--- Selected extract ---
Being a pet parent isn’t all cuddles and playing catch (although we all wish it was!). Sometimes, emergency health issues arise and dog parents need to know how to identify and circumvent such aforementioned situations. Hemorrhagic gastroenteritis in dogs (or HGE in dogs) is one such emergency situation.
First, what is hemorrhagic gastroenteritis (or HGE)?
Hemorrhagic gastroenteritis in dogs (or HGE in dogs) is a disorder marked by vomiting and bloody diarrhea. While loss of blood is not usually an issue for dogs suffering from HGE, it is often a main concern for dog parents. One of the main medical issues with HGE is the dog’s risk of dehydration.
“Hemorrhagic gastroenteritis — renamed acute hemorrhagic diarrhea syndrome (ADHS) — is characterized by the acute onset of bloody diarrhea and vomiting due to the superficial necrosis of the mucosa in the intestines,” explains Dr. Brooke Schampers, an Animal Emergency Service veterinarian.
What causes HGE?
Not much is understood about the causes of hemorrhagic gastroenteritis in dogs but veterinarians and experts within the field agree: the onset of HGE is quick and by no means subtle.
“The cause of HGE is still unclear so there is no way to prevent the condition,” says Dr. Katja Lang, a veterinarian at Heart of Chelsea Animal Hospital in New York, New York. “Small, young, purebred dogs are more prone to HGE but it can affect any size or breed.”
Hemorrhagic gastroenteritis in dogs remains mysterious and idiopathic (meaning the exact cause of it is unknown) but veterinarians do have some insight into a few factors that might exacerbate or induce the condition. According to vcahospitals.com, stress, anxiety and hyperactivity are thought to contribute to the onset of HGE. Other factors may include the ingestion of non-food items or toxins, pancreatitis, allergic reactions, bacteria or intestinal parasites.
--- Data shown ---
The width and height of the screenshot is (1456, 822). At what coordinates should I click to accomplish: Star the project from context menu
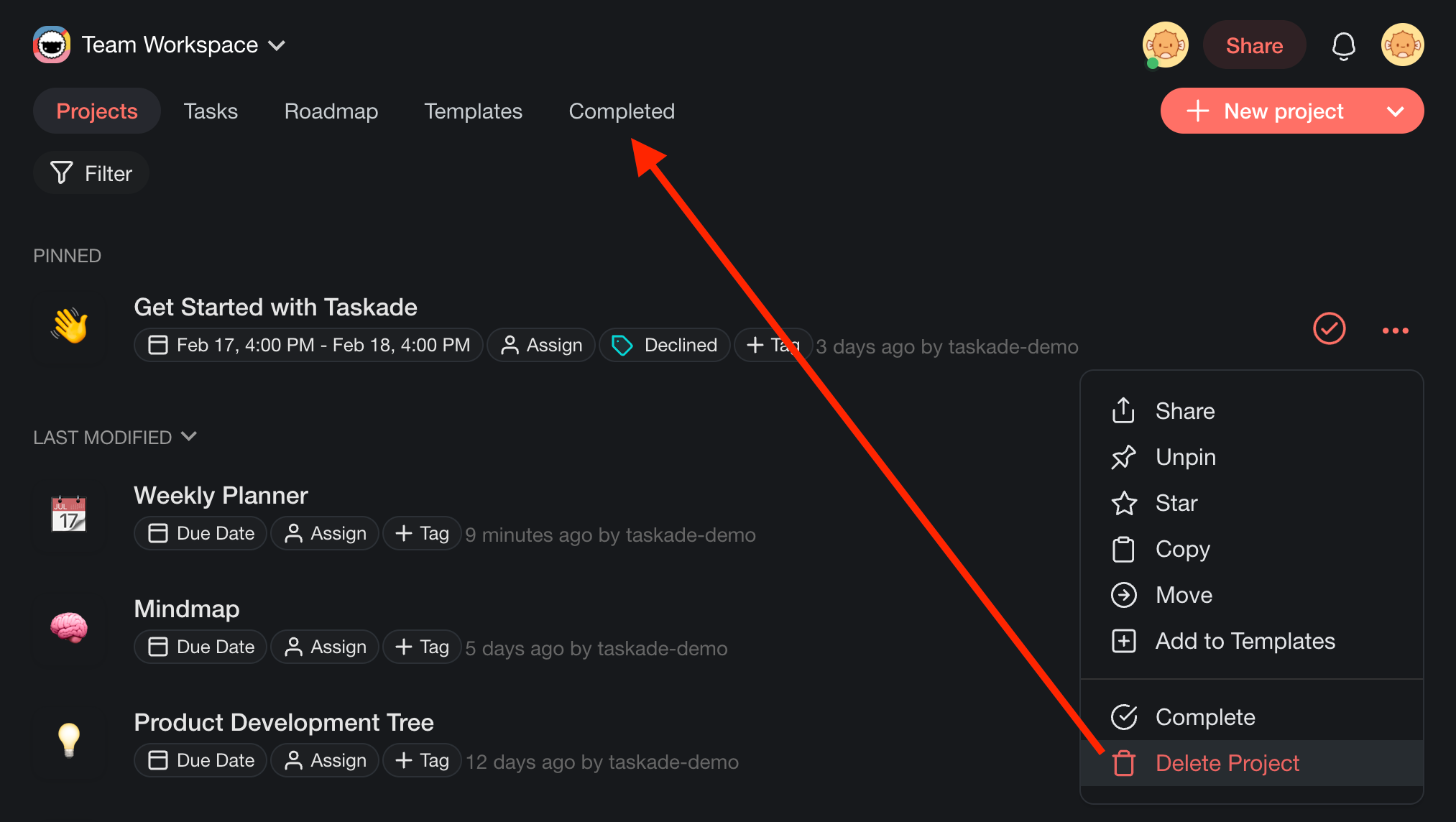coord(1176,503)
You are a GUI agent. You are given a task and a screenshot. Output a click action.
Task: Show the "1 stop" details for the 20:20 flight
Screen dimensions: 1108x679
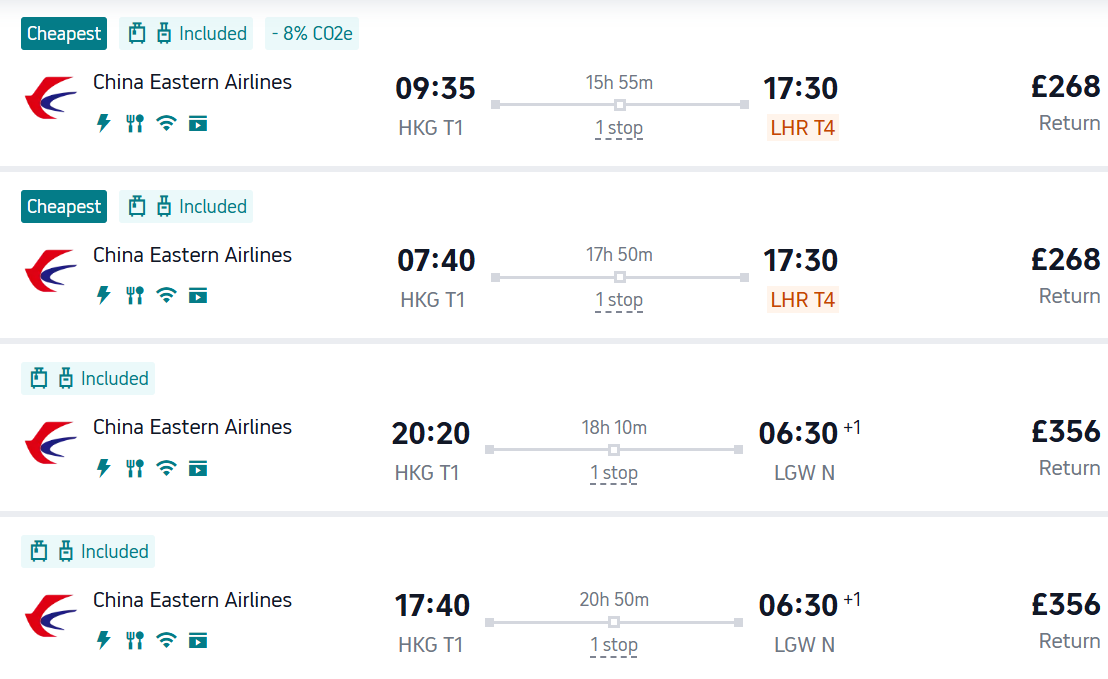pos(614,473)
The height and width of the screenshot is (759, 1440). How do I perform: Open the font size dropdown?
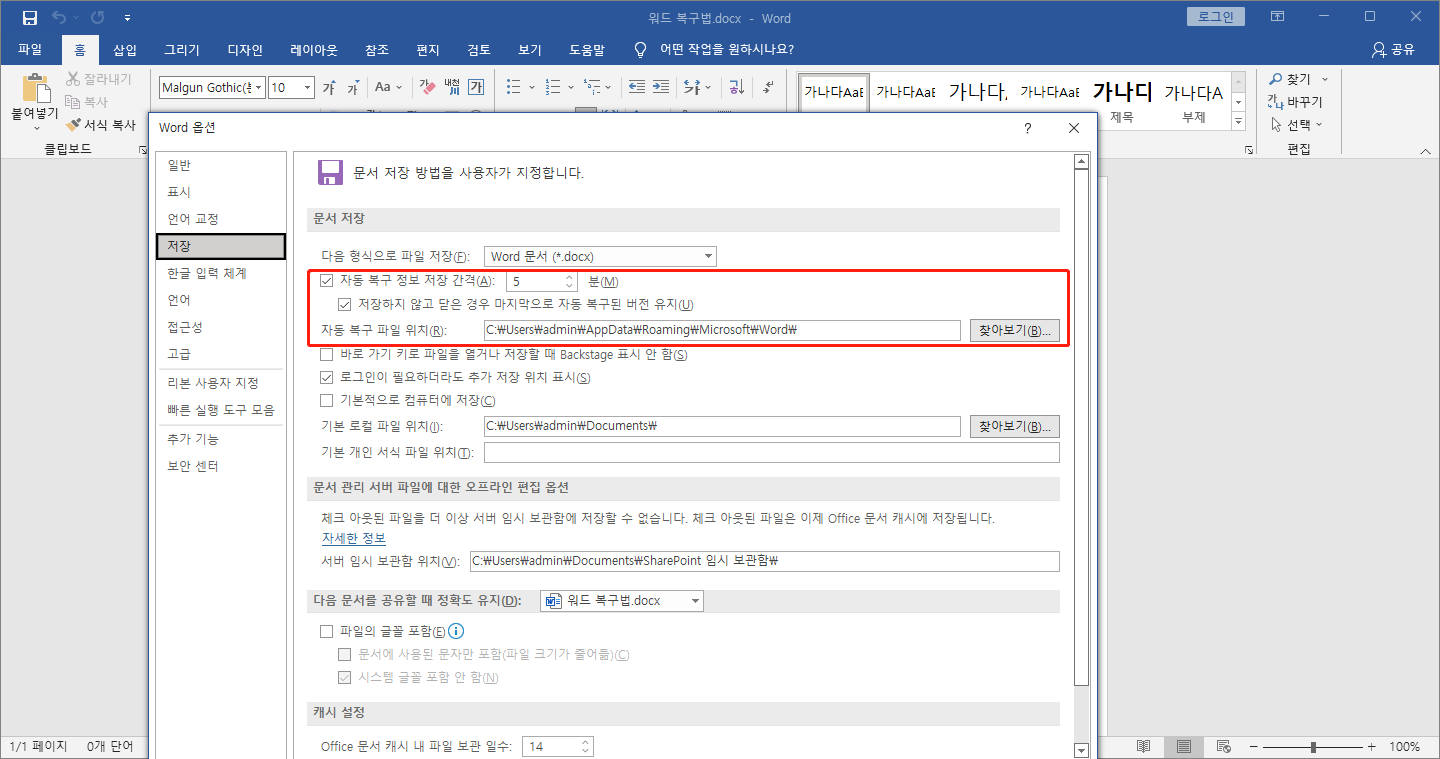click(305, 87)

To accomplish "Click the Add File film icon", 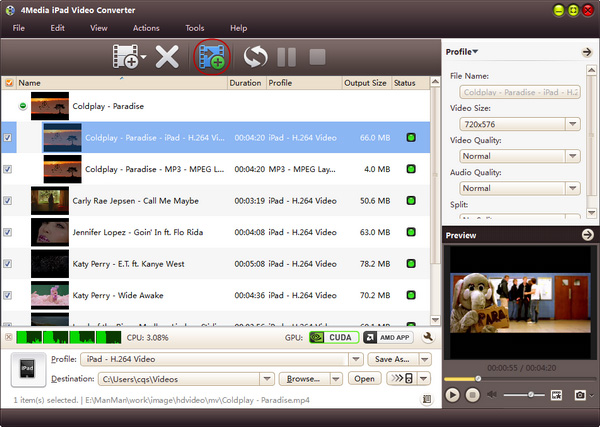I will [126, 57].
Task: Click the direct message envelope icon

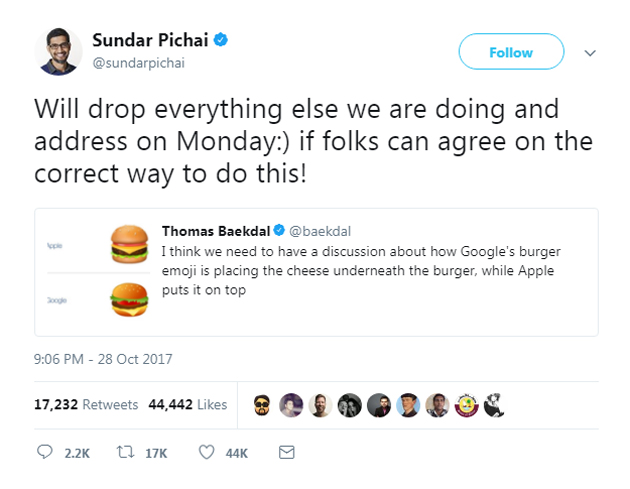Action: click(x=286, y=453)
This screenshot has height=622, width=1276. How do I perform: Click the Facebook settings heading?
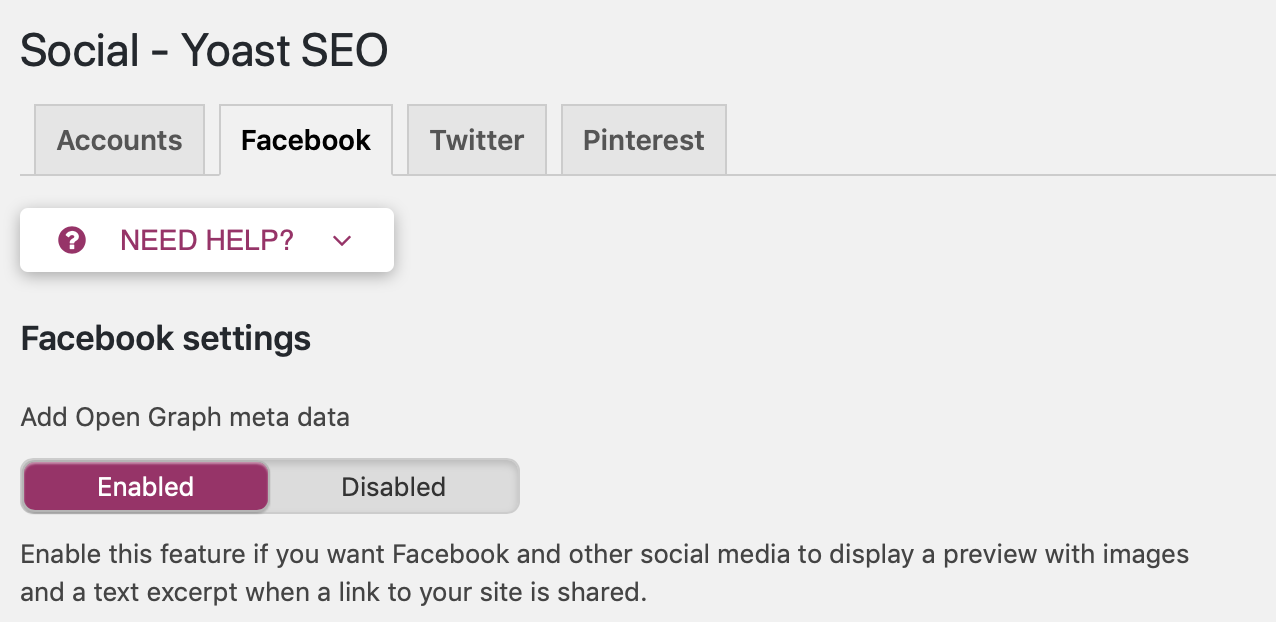click(x=165, y=339)
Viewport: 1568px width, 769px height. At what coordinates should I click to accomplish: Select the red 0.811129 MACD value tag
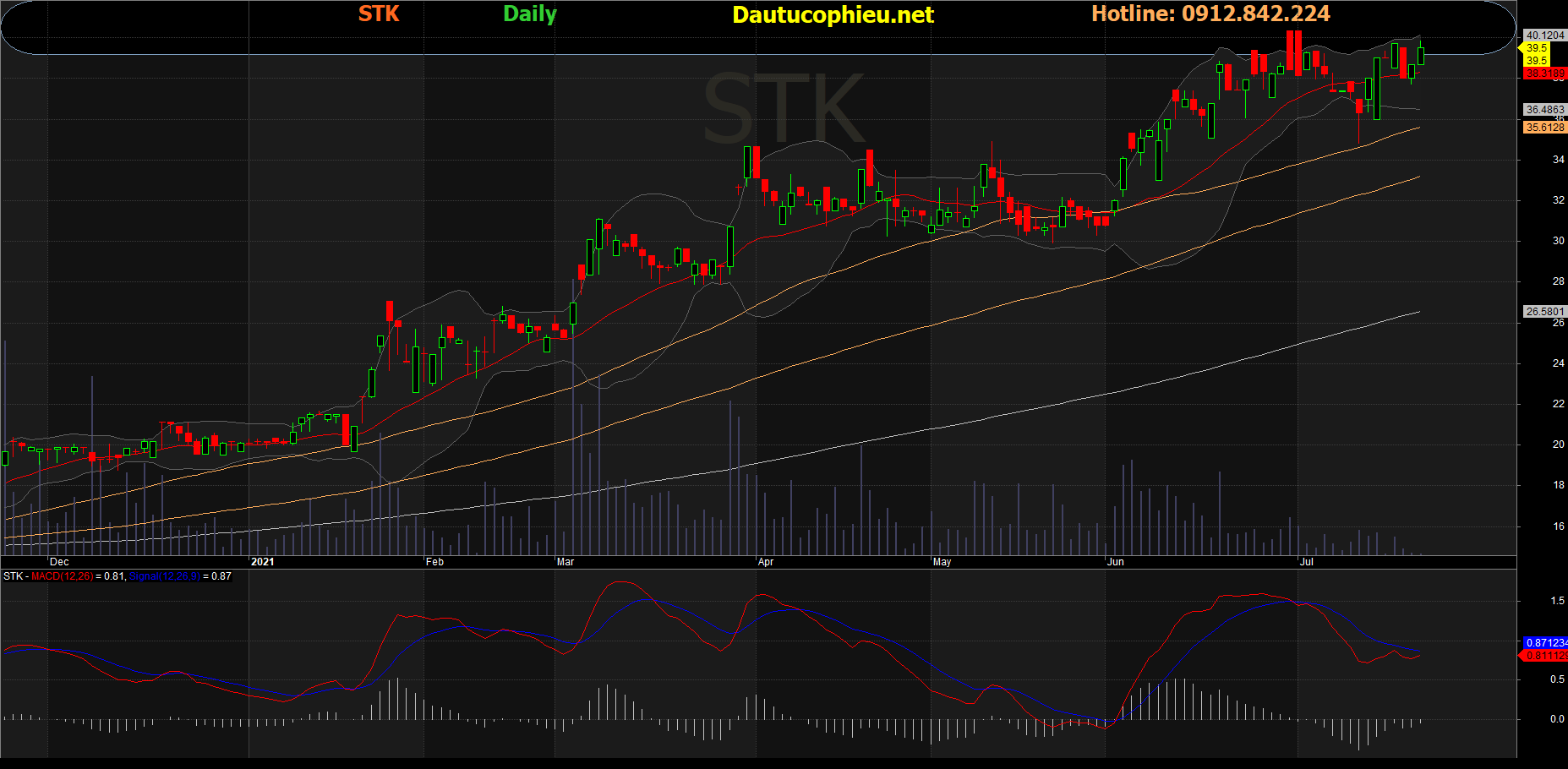coord(1546,656)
---
Problem set:
**1)** Answer these questions about the passage on hemorrhagic gastroenteritis in dogs:
(a) What does the passage name as one of the main medical issues with HGE?
(b) According to Dr. Katja Lang, which dogs are more prone to HGE?
(c) Which three factors does vcahospitals.com say are thought to contribute to the onset of HGE?
**2)** Repeat the part of the passage on hemorrhagic gastroenteritis in dogs between "First, what is" and "risk of dehydration.", inclusive.
Rely only on the passage on hemorrhagic gastroenteritis in dogs.

Task-by-task answers:
**1)**
(a) The dog's risk of dehydration.
(b) Small, young, purebred dogs.
(c) Stress, anxiety and hyperactivity.

**2)**
First, what is hemorrhagic gastroenteritis (or HGE)?
Hemorrhagic gastroenteritis in dogs (or HGE in dogs) is a disorder marked by vomiting and bloody diarrhea. While loss of blood is not usually an issue for dogs suffering from HGE, it is often a main concern for dog parents. One of the main medical issues with HGE is the dog’s risk of dehydration.